> **SHORT TASK 1**
Reproduce the lines of the listing below, starting at the line that contains "968x757 pixels." and continuing through the final line of the listing.

* begin EXCERPT PROVIDED *

Observing the constituents form is not particularly novel, all you need are some gamma rays or x-rays. Particle-Antiparticle pairs form spontaneously from photons with high enough energy. Then you just have to get electrons and protons close together to form hydrogen.

Observing the creation of fundamental forces is outside the realm of science. All science can describe is properties thereof.

As a side note, you can easily demonstrate that radiometric decay cannot have been significantly faster at any point: if any of the fundamental forces changed strength significantly (let alone changed by a factor of a million), then atoms larger than lithium would all fall apart.

Cosmology is based upon General Relativity, particle physics, and astrophysics. Together these tell a story of a beginning 13.8 billion years ago, small, dense, and hot, from which the forces separated and matter condensed as the universe cooled. Hydrogen formed in three steps. First as a quark gluon plasma around 1 microsecond after the beginning, second as quarks combined to make protons and neutrons around a tenth of a millisecond after the beginning, then with the formation of hydrogen atoms 400,000 years after the beginning. 73% of these atoms were hydrogen and 25% were helium. Particle accelerators simulate the physics at these stages according to the temperature cooling as the universe expanded.

A quick summary of this can be found here and here.

* end EXCERPT PROVIDED *
* begin GIVEN RECORDS *

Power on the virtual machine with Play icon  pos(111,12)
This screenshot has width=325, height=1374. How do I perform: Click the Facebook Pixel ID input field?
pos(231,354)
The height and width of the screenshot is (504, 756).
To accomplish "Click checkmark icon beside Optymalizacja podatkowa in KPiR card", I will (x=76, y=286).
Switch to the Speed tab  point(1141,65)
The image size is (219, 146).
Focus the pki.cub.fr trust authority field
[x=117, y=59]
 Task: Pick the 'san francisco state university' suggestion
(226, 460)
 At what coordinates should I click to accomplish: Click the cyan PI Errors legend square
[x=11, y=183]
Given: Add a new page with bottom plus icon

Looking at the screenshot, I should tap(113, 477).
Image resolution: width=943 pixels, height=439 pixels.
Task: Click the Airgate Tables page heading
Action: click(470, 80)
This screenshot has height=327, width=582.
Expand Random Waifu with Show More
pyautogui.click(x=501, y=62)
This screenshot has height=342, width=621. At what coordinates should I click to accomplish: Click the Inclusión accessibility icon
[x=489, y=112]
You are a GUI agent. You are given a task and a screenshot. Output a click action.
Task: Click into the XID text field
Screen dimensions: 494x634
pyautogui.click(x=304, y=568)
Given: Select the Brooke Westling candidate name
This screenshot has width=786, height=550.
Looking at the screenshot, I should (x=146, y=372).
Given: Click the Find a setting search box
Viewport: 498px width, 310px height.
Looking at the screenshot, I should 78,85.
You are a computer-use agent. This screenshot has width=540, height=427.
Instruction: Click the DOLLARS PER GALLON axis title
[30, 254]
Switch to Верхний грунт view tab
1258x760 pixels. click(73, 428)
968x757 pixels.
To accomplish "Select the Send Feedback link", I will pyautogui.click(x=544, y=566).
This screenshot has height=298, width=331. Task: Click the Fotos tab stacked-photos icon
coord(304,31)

* end GIVEN RECORDS *

> **SHORT TASK 2**
Rewrite the stretch of the cosmology text above from "Observing the constituents" through "is properties thereof.", swapping "science" for "physics" wherever it occurs.

> **FULL SOLUTION 1**
968x757 pixels.
To accomplish "Select the Send Feedback link", I will pyautogui.click(x=544, y=566).
This screenshot has height=298, width=331. Task: Click the Fotos tab stacked-photos icon
coord(304,31)

> **FULL SOLUTION 2**
Observing the constituents form is not particularly novel, all you need are some gamma rays or x-rays. Particle-Antiparticle pairs form spontaneously from photons with high enough energy. Then you just have to get electrons and protons close together to form hydrogen.

Observing the creation of fundamental forces is outside the realm of physics. All physics can describe is properties thereof.